▶ How to complete this task
Copy each line of the entries beneath that contains the word "will".
---------------
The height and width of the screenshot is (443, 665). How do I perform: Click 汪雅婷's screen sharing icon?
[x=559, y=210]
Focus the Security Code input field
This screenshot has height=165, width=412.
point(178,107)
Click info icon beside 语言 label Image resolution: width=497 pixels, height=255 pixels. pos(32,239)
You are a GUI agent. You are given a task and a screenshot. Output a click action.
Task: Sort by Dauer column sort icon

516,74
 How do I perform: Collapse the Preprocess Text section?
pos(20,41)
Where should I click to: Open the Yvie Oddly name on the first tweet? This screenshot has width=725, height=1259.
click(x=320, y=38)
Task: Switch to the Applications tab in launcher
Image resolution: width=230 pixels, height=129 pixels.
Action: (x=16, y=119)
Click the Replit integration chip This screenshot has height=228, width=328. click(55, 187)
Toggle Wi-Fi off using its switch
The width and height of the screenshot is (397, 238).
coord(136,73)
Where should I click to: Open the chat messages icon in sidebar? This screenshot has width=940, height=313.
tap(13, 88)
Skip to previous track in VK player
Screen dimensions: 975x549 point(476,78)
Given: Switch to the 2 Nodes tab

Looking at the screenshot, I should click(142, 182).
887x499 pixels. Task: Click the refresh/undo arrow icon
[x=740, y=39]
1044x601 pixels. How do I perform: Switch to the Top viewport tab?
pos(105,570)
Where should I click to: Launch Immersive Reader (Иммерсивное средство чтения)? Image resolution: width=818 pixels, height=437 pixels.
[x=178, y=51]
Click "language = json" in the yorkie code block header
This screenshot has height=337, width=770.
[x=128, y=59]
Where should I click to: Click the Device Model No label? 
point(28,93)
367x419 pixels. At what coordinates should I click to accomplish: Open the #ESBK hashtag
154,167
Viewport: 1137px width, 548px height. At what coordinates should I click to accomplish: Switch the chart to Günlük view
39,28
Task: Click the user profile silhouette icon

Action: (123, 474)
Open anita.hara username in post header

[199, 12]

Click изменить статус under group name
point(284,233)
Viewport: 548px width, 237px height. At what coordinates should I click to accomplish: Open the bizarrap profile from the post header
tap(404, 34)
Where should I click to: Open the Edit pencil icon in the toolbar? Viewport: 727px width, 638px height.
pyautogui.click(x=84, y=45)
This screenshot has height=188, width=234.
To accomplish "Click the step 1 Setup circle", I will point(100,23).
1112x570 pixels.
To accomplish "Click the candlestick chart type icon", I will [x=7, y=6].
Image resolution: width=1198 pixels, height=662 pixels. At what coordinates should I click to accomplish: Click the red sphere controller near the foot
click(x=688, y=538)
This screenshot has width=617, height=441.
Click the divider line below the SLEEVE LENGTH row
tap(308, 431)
---------------
▶ Result
To accomplish "Click the step 1 Setup circle", I will point(100,23).
To accomplish "Click the candlestick chart type icon", I will [x=7, y=6].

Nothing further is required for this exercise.